I follow the Three R’s as much as I can, but I’m not really into becoming a green martyr to save the planet. Does that make me a bad person? I’m a mom and a wife — Chief Household Officer (CHO.) Decider of 89% of all household purchases. I’m a Californian. We recently banned the use of plastic bags at retail stores. I’m an owner of two trashcans. One for trash. One for recycle. I only water my lawn three times per week (thank you Mr. Mayor.) I buy organic as much as I can, but do not frequent Whole Foods — aka whole paycheck. But am I really doing enough to protect the planet for my kids?

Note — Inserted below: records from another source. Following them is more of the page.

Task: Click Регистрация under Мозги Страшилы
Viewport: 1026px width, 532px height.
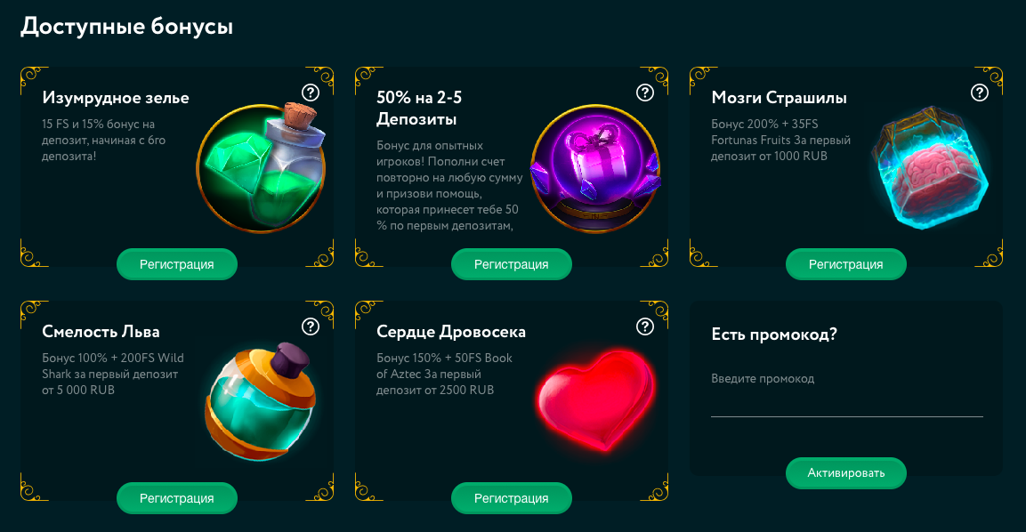Action: tap(845, 264)
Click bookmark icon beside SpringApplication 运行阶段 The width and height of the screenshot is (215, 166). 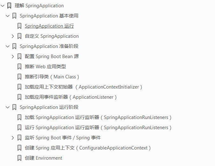tap(14, 107)
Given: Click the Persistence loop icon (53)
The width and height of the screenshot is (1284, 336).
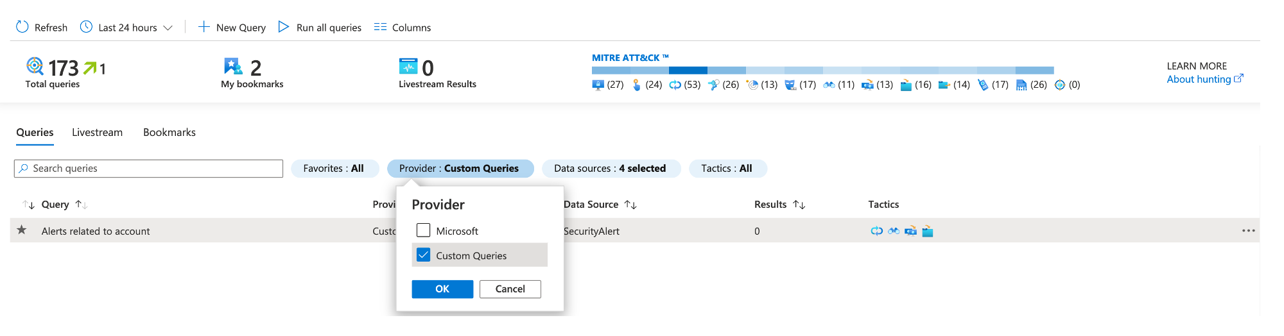Looking at the screenshot, I should [x=675, y=85].
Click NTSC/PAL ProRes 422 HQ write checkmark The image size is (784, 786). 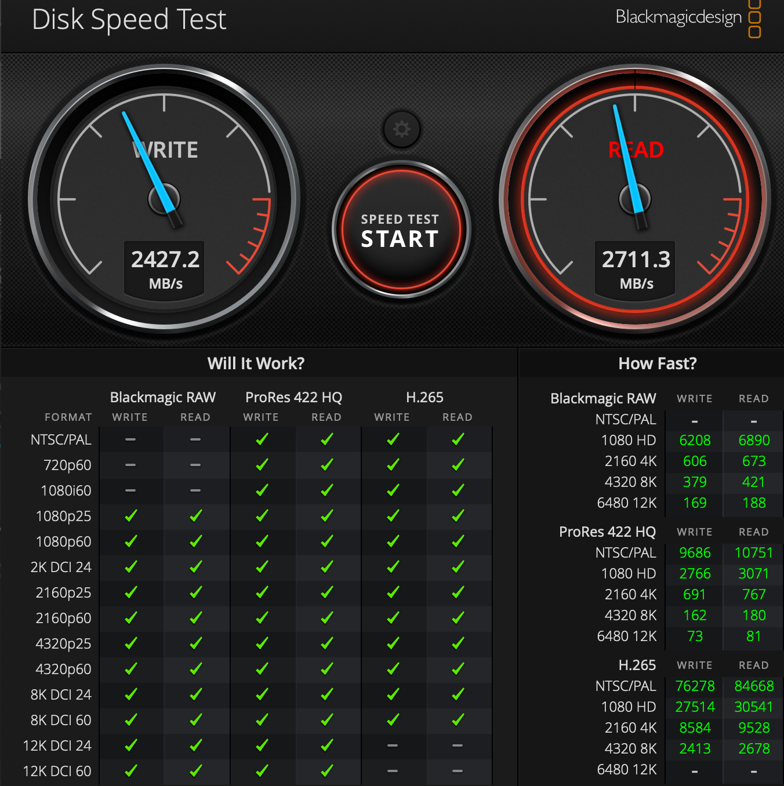[x=262, y=439]
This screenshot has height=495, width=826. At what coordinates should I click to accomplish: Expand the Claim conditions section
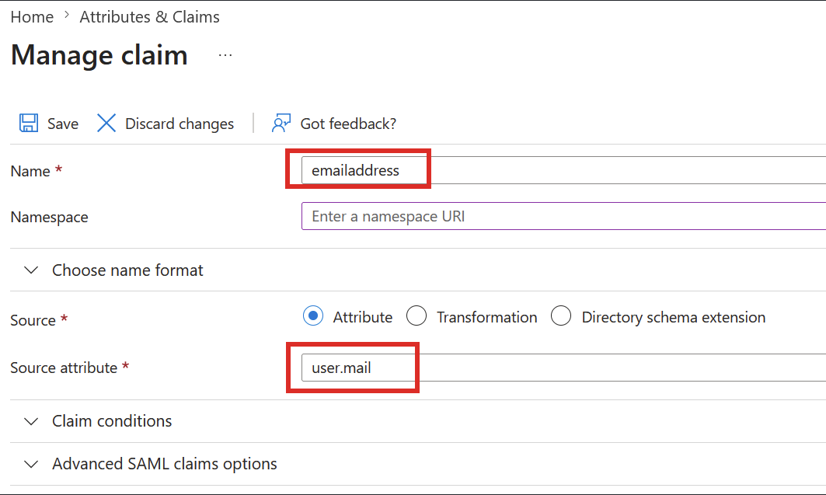(112, 421)
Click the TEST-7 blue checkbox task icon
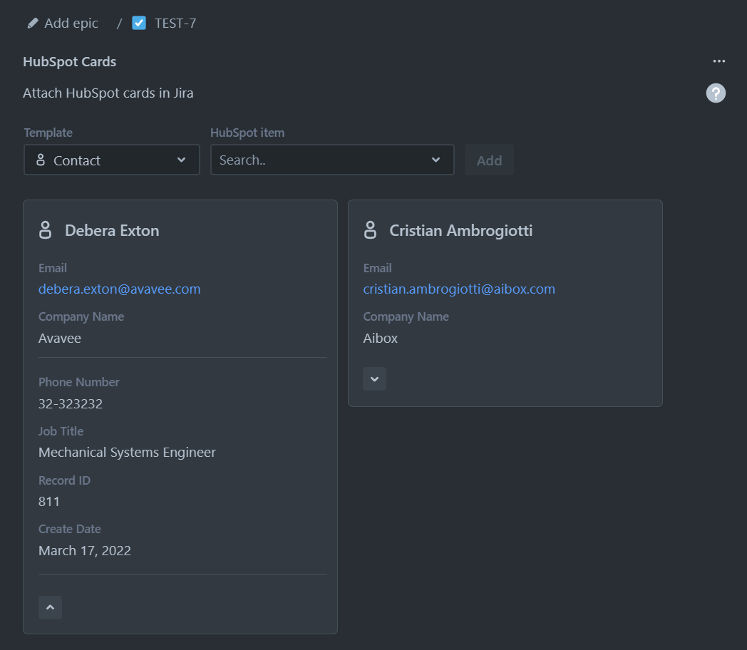Image resolution: width=747 pixels, height=650 pixels. pyautogui.click(x=139, y=24)
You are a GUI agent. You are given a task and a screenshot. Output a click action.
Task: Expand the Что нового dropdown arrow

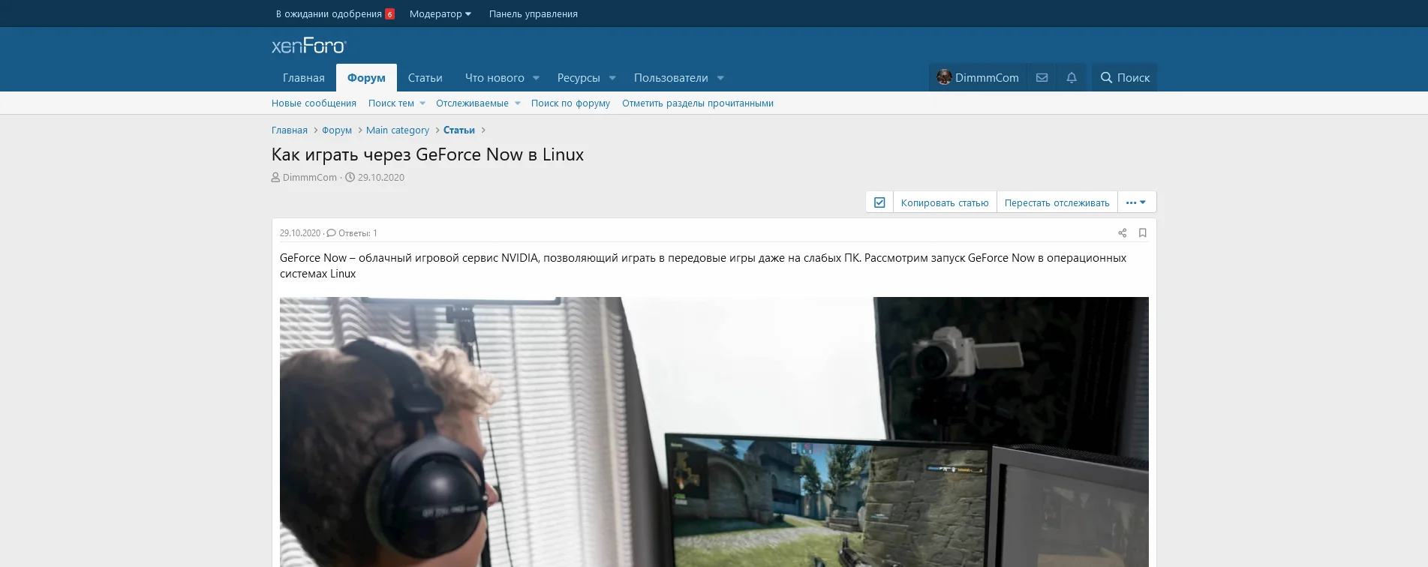click(x=536, y=78)
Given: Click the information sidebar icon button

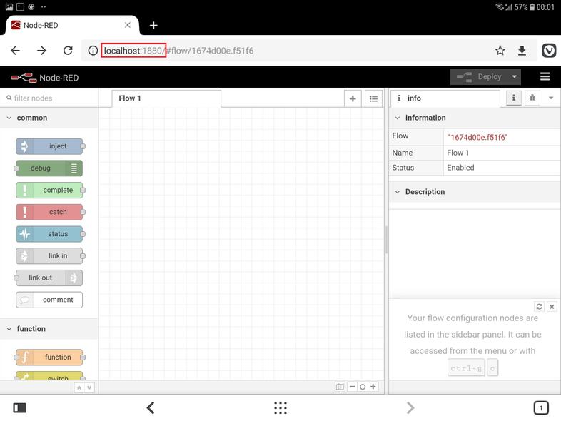Looking at the screenshot, I should (513, 98).
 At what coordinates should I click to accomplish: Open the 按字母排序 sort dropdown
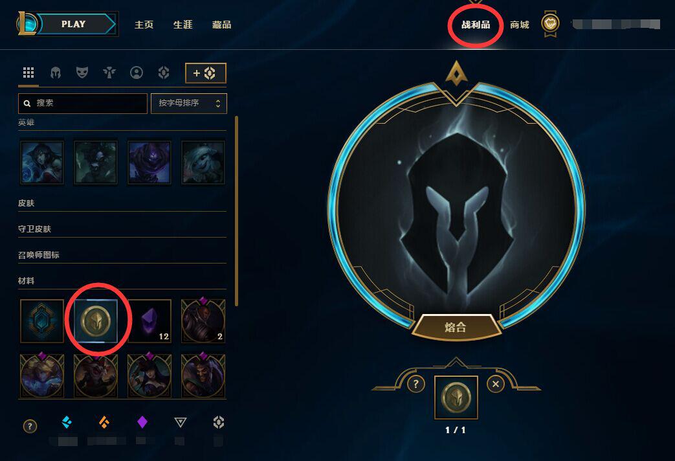pyautogui.click(x=188, y=104)
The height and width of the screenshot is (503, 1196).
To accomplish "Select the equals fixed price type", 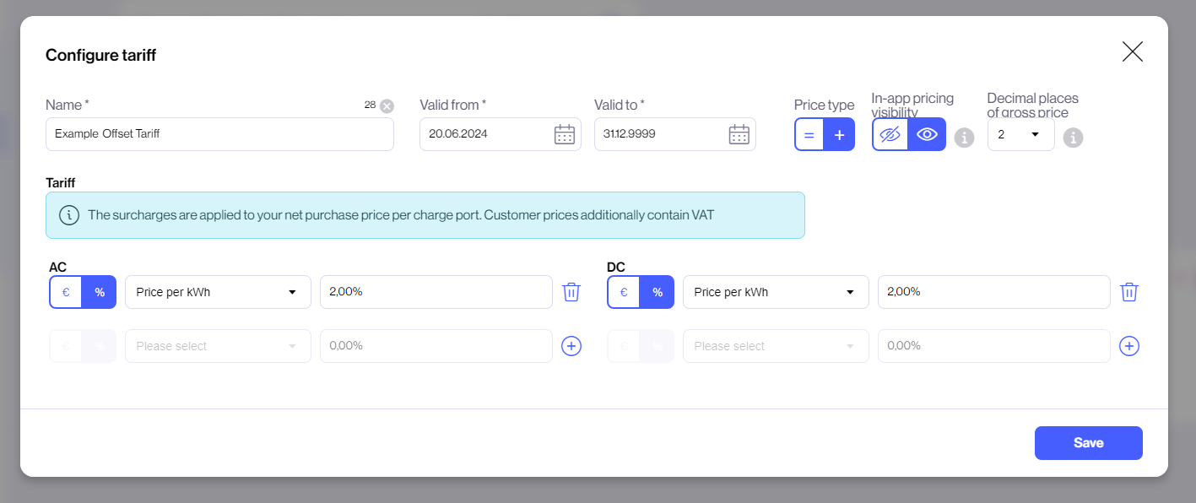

This month at school, the ongoing theme (aside from Black History Month, Valentine’s Day, Crazy Hair Day and a bevy of other overwhelming activities that require my involvement) is “The Three R’s.” In case you’re not familiar, the three R’s are Reduce, Reuse and Recycle.

Our Beautiful Earth

Now, don’t get me wrong, I love our pale blue dot and want to be a part of keeping it nice for generations to come, however, I have to admit that I often leave the hard stuff to the tree huggers. However, one of my new year’s resolutions is to do more to save the planet. But what can the average working mom really accomplish?

So thought I’d share a collection of ideas to GO GREEN. Some I’ve actually accomplished; so if I can do it, so can you.

Everyone’s Going Solar These Days!

GO SOLAR (Reduce):

A renewable energy source billions of years old. I’m a proponent of solar, and now don 15 panels on my roof. With tax rebates and no money down options, not be mention boost in property value, there’s really no better time to commit. Experts state that that home installation growth over the last five years hovers at about 20% year over year, and is estimated to continue to grow. United States, Japan and Germany are leading the charge. Personally, I feel good reducing my personal dependence on fossil fuels, but have to be honest that I really did it to save money, and stick it to the Department of Water and Power. Take that DWP!


If your car is still rolling; keep it. Lower insurance and registration rates help you save money. I’m predicting that in just a few years, my Toyota Sienna minivan that I inherited from my mom, will be a classic.

The Electrically Charged Chevrolet Volt


If you literally have the green, and are lucky enough to buy a Tesla, then by all means do so. For the rest of us there’s now a multitude of choices that are becoming more and more cost effective, like the ever-popular Toyota Prius, Nissan Leaf, Kia Soul EV, Volkswagen e-Golf, or Chevrolet Volt. The Volt’s stats are impressive at 50 miles for all electric and 101 city / 93 highway for petrol back-up. My cousin has the Volt and loves it. Brags that hasn’t been to the gas station in three months. He’s also what I lovingly refer to as a “green gloater.” (We’ve got a lot of them here in California.)

No Emissions, All-Electric OjO Scooter — Commute or Just Scoot For Fun

GO PUBLIC, and LAST MILE (Reduce):

Whether it’s the bus, train, or your own two feet, taking public transit makes for cleaner air. According to the Union of Concerned Scientists, cars and trucks are one of the leading causes of air pollution on our planet. At this point, it’s hard to imagine anyone in the U.S. who hasn’t heard of the health risks of air pollution; responsible for nearly 30,000 premature deaths each year.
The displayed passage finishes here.